E acrescenta que: "uma vez que a mulher obtinha a permissão para realizar um aborto, a operação em si era relativamente segura. As mulheres raramente morriam por abortos realizados em um hospital ".

Quase 50% das mulheres abortavam por serem pobres, o que as impediam de cuidar de uma criança, 15% porque decidiam não ter outro filho e 12% o faziam por problemas de saúde. Além das condições de extrema pobreza em que as pessoas viviam após a guerra, uma das razões que levavam as mulheres a fazer um aborto era a decisão de não ter mais filhos. Isso estava relacionado às mudanças trazidas pela revolução: seus horizontes se expandiram, não tinham mais como único destino o trabalho doméstico e a maternidade, mas sim a nova vida revolucionária que transformava as expectativas das mulheres; elas poderiam estudar, trabalhar, participar da política e fazer parte da construção do estado operário.

Naquela época não havia quase nenhum método de contracepção, então o aborto era muito comum entre todas as mulheres.
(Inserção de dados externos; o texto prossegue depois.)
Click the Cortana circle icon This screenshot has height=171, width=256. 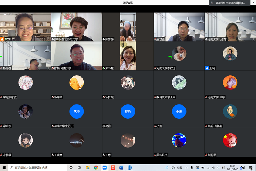click(71, 168)
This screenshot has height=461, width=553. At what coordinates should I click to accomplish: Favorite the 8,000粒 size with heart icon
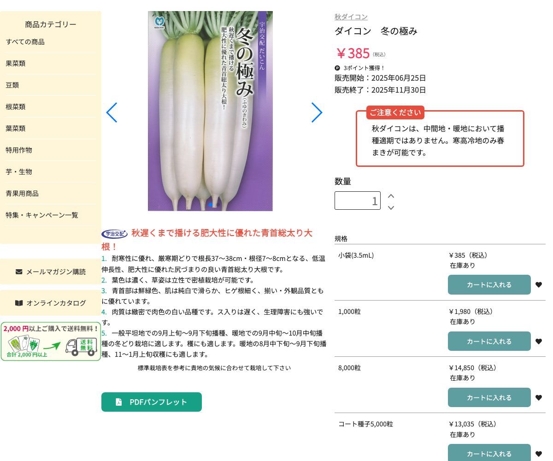pos(538,397)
Com essa legislação os bolcheviques queriam evitar a clandestinidade, que só garantia a morte para as mulheres. Embora as mortes não tenham parado por causa do enorme déficit que havia para atender a todas, em muitas das principais cidades essa prática era garantida em instituições de saúde pública massivamente.
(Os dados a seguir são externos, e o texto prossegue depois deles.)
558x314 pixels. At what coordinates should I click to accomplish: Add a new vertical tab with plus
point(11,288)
É importante dizer que as bolcheviques achavam que a necessidade de recorrer ao aborto tenderia a diminuir quando a vida material melhorasse e permitisse às mulheres que desejavam ser mães ter filhos em melhores condições de vida, na medida que fossem se desenvolvendo as conquistas da revolução. Elas entendiam o aborto, ter filhos e cuidar deles como uma questão social, não individual, pois o Estado dos Trabalhadores tinha que cuidar deles.
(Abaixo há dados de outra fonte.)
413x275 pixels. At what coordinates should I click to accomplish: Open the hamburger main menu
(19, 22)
Quase cem anos depois o aborto é uma prática que segue sendo realizada todos os dias em todo o mundo. A experiência da Rússia acrescenta motivos para lutar pelo aborto legal em nosso país e mostra que somente com a força das mulheres organizadas e nas ruas podemos conseguir "educação sexual para decidir, contraceptivos para não abortar e aborto legal, seguro e gratuito para não morrer".